PROVIDED RECORDS START

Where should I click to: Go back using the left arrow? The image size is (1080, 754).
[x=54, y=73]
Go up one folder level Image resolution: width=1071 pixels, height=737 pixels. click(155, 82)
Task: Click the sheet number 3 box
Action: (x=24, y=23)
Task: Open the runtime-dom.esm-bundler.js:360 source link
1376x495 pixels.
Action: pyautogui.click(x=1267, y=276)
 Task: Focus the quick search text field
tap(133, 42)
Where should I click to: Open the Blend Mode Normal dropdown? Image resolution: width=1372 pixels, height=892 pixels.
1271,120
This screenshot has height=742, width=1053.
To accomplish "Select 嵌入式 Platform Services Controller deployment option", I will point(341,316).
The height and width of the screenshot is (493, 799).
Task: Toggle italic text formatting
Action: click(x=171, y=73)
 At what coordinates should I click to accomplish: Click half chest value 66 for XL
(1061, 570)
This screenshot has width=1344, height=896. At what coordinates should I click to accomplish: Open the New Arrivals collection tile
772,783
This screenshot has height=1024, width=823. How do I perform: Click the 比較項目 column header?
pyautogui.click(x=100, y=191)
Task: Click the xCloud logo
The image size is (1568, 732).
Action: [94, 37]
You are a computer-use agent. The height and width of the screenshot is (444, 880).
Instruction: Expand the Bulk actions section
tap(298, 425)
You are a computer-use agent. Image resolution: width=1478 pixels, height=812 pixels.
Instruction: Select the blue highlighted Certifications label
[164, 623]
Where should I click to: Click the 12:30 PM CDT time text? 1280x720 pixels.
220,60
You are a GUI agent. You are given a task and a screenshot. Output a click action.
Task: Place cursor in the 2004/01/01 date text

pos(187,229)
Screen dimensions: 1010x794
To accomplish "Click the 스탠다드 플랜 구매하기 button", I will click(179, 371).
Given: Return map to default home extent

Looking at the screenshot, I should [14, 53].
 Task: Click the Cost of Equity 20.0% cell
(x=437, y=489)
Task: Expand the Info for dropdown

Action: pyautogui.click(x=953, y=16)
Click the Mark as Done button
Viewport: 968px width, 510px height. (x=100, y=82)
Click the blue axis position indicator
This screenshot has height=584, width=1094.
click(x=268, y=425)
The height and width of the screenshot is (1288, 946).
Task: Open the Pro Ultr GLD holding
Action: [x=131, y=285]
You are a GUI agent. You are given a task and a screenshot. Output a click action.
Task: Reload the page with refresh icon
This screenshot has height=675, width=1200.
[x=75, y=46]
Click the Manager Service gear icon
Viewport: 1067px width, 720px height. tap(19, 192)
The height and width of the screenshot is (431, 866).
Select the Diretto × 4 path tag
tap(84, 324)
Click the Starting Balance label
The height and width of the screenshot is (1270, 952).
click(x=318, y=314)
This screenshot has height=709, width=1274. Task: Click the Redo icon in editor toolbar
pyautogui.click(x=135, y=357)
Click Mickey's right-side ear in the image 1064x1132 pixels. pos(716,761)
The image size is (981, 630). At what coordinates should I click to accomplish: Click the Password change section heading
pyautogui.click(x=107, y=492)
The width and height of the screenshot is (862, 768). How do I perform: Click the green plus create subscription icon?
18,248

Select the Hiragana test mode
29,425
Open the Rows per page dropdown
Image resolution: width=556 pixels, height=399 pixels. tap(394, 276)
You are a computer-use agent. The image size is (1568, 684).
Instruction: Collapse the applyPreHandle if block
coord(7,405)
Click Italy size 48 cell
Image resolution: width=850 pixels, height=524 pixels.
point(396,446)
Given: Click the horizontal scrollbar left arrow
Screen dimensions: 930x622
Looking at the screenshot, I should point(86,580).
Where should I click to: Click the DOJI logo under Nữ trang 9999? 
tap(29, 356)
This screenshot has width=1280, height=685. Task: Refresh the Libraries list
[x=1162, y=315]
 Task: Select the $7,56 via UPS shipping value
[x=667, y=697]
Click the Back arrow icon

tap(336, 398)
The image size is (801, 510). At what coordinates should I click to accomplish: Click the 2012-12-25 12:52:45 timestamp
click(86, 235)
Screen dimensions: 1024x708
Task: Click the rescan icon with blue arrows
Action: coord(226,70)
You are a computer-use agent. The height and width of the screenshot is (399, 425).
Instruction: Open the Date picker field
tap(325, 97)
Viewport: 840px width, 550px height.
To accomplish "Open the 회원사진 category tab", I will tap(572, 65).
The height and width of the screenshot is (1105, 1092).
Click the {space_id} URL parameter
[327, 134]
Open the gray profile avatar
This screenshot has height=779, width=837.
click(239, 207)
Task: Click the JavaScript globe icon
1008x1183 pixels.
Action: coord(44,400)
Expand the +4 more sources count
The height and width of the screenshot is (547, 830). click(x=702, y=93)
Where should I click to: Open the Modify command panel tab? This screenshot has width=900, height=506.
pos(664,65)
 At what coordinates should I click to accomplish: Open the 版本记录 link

PROVIDED RECORDS END

WHAT TO PRODUCE:
Output the entire listing again, word for word.

SOLUTION BELOW:
Where should I click to: Go back using the left arrow? The image size is (1080, 754).
[x=54, y=73]
Go up one folder level Image resolution: width=1071 pixels, height=737 pixels. click(155, 82)
Task: Click the sheet number 3 box
Action: (x=24, y=23)
Task: Open the runtime-dom.esm-bundler.js:360 source link
1376x495 pixels.
Action: pyautogui.click(x=1267, y=276)
 Task: Focus the quick search text field
tap(133, 42)
Where should I click to: Open the Blend Mode Normal dropdown? Image resolution: width=1372 pixels, height=892 pixels.
1271,120
This screenshot has height=742, width=1053.
To accomplish "Select 嵌入式 Platform Services Controller deployment option", I will point(341,316).
The height and width of the screenshot is (493, 799).
Task: Toggle italic text formatting
Action: click(x=171, y=73)
 At what coordinates should I click to accomplish: Click half chest value 66 for XL
(1061, 570)
This screenshot has width=1344, height=896. At what coordinates should I click to accomplish: Open the New Arrivals collection tile
772,783
This screenshot has height=1024, width=823. How do I perform: Click the 比較項目 column header?
pyautogui.click(x=100, y=191)
Task: Click the xCloud logo
The image size is (1568, 732).
Action: [94, 37]
You are a computer-use agent. The height and width of the screenshot is (444, 880).
Instruction: Expand the Bulk actions section
tap(298, 425)
You are a computer-use agent. Image resolution: width=1478 pixels, height=812 pixels.
Instruction: Select the blue highlighted Certifications label
[164, 623]
Where should I click to: Click the 12:30 PM CDT time text? 1280x720 pixels.
220,60
You are a GUI agent. You are given a task and a screenshot. Output a click action.
Task: Place cursor in the 2004/01/01 date text

pos(187,229)
Screen dimensions: 1010x794
To accomplish "Click the 스탠다드 플랜 구매하기 button", I will click(179, 371).
Given: Return map to default home extent

Looking at the screenshot, I should [14, 53].
 Task: Click the Cost of Equity 20.0% cell
(x=437, y=489)
Task: Expand the Info for dropdown

Action: pyautogui.click(x=953, y=16)
Click the Mark as Done button
Viewport: 968px width, 510px height. (x=100, y=82)
Click the blue axis position indicator
This screenshot has height=584, width=1094.
click(x=268, y=425)
The height and width of the screenshot is (1288, 946).
Task: Open the Pro Ultr GLD holding
Action: [x=131, y=285]
You are a GUI agent. You are given a task and a screenshot. Output a click action.
Task: Reload the page with refresh icon
This screenshot has height=675, width=1200.
[x=75, y=46]
Click the Manager Service gear icon
Viewport: 1067px width, 720px height. tap(19, 192)
The height and width of the screenshot is (431, 866).
Select the Diretto × 4 path tag
tap(84, 324)
Click the Starting Balance label
The height and width of the screenshot is (1270, 952).
click(x=318, y=314)
This screenshot has height=709, width=1274. Task: Click the Redo icon in editor toolbar
pyautogui.click(x=135, y=357)
Click Mickey's right-side ear in the image 1064x1132 pixels. pos(716,761)
The image size is (981, 630). At what coordinates should I click to accomplish: Click the Password change section heading
pyautogui.click(x=107, y=492)
The width and height of the screenshot is (862, 768). How do I perform: Click the green plus create subscription icon?
18,248

Select the Hiragana test mode
29,425
Open the Rows per page dropdown
Image resolution: width=556 pixels, height=399 pixels. tap(394, 276)
You are a computer-use agent. The image size is (1568, 684).
Instruction: Collapse the applyPreHandle if block
coord(7,405)
Click Italy size 48 cell
Image resolution: width=850 pixels, height=524 pixels.
point(396,446)
Given: Click the horizontal scrollbar left arrow
Screen dimensions: 930x622
Looking at the screenshot, I should point(86,580).
Where should I click to: Click the DOJI logo under Nữ trang 9999? 
tap(29, 356)
This screenshot has width=1280, height=685. Task: Refresh the Libraries list
[x=1162, y=315]
 Task: Select the $7,56 via UPS shipping value
[x=667, y=697]
Click the Back arrow icon

tap(336, 398)
The image size is (801, 510). At what coordinates should I click to accomplish: Click the 2012-12-25 12:52:45 timestamp
click(86, 235)
Screen dimensions: 1024x708
Task: Click the rescan icon with blue arrows
Action: coord(226,70)
You are a computer-use agent. The height and width of the screenshot is (399, 425).
Instruction: Open the Date picker field
tap(325, 97)
Viewport: 840px width, 550px height.
To accomplish "Open the 회원사진 category tab", I will tap(572, 65).
The height and width of the screenshot is (1105, 1092).
Click the {space_id} URL parameter
[327, 134]
Open the gray profile avatar
This screenshot has height=779, width=837.
click(239, 207)
Task: Click the JavaScript globe icon
1008x1183 pixels.
Action: coord(44,400)
Expand the +4 more sources count
The height and width of the screenshot is (547, 830). click(x=702, y=93)
Where should I click to: Open the Modify command panel tab? This screenshot has width=900, height=506.
pos(664,65)
 At what coordinates should I click to accomplish: Open the 版本记录 link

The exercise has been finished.